PERINTAH LATIHAN: Cetak ulang seluruh berita tentang survei Pilkada Kota Yogyakarta 2024 di bawah ini tanpa mengubah satu kata pun.

KUTIPAN TERPILIH:
· · · · · · ·

Survei Persepsi Masyarakat Kota Yogyakarta Respon Pilkada 2024, Preferensi Politik Uang hingga Figur Calon Kepala Daerah

Menurut temuan survei, 50 persen responden pada Pilkada sebelumnya mengaku besaran uang yang diterima sebesar lima puluh ribu rupiah hingga seratus ribu rupiah.

Galih Priatmojo | Hiskia Andika Weadcaksana
Selasa, 14 Mei 2024 | 16:35 WIB
Survei Persepsi Masyarakat Kota Yogyakarta Respon Pilkada 2024, Preferensi Politik Uang hingga Figur Calon Kepala Daerah
Ilustrasi pilkada. [Ist]

SuaraJogja.id - Muda Bicara ID kembali menggelar survei tentang Pilkada Kota Yogyakarta 2024. Kali ini survei ini terkait dengan politik uang dan pertimbangan yang melatarbelakang untuk memilih wali kota dan wakil wali kota Yogyakarta.

Founder Muda Bicara ID, Moch Edward Trias Pahlevi menuturkan survei ini dilakukan pada 1 – 14 Maret 2024. Dengan mengambil sample responden yang berjumlah 140 responden dan tersebar di 14 Kecamatan di Kota Yogyakarta.

Berdasarkan hasil survei tersebut, menunjukkan bahwa Pilkada tidak hanya tentang pergantian kepemimpinan. Melainkan juga penentuan arah pembangunan Yogyakarta untuk lima tahun ke depan.

· · · · · · ·

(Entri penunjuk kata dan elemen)
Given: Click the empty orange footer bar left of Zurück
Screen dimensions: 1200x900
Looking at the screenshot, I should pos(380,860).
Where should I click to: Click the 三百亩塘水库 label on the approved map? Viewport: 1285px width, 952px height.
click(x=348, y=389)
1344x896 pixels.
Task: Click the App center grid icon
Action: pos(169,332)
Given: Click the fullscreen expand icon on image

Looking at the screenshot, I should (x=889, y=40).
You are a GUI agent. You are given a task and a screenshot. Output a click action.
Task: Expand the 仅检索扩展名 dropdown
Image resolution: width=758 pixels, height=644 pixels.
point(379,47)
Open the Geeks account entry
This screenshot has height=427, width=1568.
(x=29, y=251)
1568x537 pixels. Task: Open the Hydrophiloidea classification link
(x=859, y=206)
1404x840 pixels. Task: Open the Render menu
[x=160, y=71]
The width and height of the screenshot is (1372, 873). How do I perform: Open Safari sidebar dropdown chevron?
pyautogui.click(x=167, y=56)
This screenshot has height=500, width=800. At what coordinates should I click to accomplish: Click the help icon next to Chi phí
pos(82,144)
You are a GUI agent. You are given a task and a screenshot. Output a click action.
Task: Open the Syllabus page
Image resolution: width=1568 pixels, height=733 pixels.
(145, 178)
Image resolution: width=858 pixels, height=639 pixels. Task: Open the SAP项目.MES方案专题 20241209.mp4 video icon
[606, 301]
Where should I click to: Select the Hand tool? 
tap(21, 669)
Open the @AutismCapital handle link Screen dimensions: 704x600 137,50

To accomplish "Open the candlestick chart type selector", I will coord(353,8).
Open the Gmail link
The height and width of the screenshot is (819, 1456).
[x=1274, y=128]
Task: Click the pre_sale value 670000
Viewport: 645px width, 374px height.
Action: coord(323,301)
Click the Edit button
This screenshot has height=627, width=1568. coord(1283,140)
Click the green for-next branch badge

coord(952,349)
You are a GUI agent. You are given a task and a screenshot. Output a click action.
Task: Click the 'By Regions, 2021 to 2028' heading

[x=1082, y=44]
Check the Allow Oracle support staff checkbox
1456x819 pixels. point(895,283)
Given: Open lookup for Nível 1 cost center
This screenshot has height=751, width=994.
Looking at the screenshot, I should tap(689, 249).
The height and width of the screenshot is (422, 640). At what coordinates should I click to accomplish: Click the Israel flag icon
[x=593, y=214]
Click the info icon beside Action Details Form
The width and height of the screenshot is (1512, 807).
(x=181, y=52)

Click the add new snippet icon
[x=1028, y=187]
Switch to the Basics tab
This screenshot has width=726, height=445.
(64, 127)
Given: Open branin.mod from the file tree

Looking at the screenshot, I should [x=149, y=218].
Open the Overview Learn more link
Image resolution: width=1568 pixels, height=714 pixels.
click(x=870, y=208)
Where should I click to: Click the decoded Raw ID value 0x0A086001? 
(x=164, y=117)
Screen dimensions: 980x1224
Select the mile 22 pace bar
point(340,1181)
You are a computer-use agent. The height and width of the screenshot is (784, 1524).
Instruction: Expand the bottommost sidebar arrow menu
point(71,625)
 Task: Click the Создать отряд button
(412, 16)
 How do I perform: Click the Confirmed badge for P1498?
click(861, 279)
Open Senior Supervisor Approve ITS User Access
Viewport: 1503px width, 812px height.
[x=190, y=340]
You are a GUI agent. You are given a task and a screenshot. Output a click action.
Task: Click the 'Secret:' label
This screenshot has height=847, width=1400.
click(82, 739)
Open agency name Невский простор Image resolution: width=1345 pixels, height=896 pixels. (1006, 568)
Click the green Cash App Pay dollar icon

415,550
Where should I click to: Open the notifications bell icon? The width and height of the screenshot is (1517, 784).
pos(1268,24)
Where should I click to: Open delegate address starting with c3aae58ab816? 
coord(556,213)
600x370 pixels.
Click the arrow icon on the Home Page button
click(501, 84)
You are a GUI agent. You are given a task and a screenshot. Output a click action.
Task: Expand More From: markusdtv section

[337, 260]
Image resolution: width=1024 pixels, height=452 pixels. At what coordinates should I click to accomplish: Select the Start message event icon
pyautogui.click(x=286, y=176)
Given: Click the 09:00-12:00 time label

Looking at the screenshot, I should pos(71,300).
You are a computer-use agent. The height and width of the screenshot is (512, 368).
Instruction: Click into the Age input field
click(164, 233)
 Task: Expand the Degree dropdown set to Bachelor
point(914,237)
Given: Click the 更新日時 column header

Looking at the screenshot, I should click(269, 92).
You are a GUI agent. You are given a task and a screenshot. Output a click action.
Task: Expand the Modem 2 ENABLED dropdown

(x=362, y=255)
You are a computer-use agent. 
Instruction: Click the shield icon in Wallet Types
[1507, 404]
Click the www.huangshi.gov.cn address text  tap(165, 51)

· · · · · · ·

HASIL LATIHAN:
Survei Persepsi Masyarakat Kota Yogyakarta Respon Pilkada 2024, Preferensi Politik Uang hingga Figur Calon Kepala Daerah

Menurut temuan survei, 50 persen responden pada Pilkada sebelumnya mengaku besaran uang yang diterima sebesar lima puluh ribu rupiah hingga seratus ribu rupiah.

Galih Priatmojo | Hiskia Andika Weadcaksana
Selasa, 14 Mei 2024 | 16:35 WIB
Survei Persepsi Masyarakat Kota Yogyakarta Respon Pilkada 2024, Preferensi Politik Uang hingga Figur Calon Kepala Daerah
Ilustrasi pilkada. [Ist]

SuaraJogja.id - Muda Bicara ID kembali menggelar survei tentang Pilkada Kota Yogyakarta 2024. Kali ini survei ini terkait dengan politik uang dan pertimbangan yang melatarbelakang untuk memilih wali kota dan wakil wali kota Yogyakarta.

Founder Muda Bicara ID, Moch Edward Trias Pahlevi menuturkan survei ini dilakukan pada 1 – 14 Maret 2024. Dengan mengambil sample responden yang berjumlah 140 responden dan tersebar di 14 Kecamatan di Kota Yogyakarta.

Berdasarkan hasil survei tersebut, menunjukkan bahwa Pilkada tidak hanya tentang pergantian kepemimpinan. Melainkan juga penentuan arah pembangunan Yogyakarta untuk lima tahun ke depan.